[Opening DATASET RECORDS section]

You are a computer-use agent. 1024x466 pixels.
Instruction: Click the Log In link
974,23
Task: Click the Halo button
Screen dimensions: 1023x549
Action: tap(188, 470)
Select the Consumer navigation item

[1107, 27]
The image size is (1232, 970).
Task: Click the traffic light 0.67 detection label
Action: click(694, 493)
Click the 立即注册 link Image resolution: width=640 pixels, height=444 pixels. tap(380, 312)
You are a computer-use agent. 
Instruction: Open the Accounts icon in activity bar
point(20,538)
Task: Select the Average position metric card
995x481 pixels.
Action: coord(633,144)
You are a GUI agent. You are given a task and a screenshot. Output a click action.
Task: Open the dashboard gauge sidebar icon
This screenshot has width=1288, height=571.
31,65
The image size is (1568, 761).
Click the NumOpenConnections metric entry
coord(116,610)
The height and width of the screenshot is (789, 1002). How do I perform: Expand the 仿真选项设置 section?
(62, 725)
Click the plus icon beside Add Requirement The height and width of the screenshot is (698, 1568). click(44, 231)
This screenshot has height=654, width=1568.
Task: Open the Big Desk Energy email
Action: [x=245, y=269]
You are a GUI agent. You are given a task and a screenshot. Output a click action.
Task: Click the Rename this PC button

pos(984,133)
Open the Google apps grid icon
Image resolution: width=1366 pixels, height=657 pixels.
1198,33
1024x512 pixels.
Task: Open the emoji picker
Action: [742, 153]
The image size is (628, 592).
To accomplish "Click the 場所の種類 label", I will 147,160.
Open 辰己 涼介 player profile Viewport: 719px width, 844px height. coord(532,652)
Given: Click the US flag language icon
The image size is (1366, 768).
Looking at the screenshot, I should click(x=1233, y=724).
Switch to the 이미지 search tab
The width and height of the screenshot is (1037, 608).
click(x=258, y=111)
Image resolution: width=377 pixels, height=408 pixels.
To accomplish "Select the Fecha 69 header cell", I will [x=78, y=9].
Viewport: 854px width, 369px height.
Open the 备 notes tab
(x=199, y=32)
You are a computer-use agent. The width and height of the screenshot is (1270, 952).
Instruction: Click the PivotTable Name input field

[Closing DATASET RECORDS section]

ASSIGNMENT: Take each line of the material above that holds the string "Viewport" and copy it.

WRITTEN ANSWER:
Open 辰己 涼介 player profile Viewport: 719px width, 844px height. coord(532,652)
Viewport: 854px width, 369px height.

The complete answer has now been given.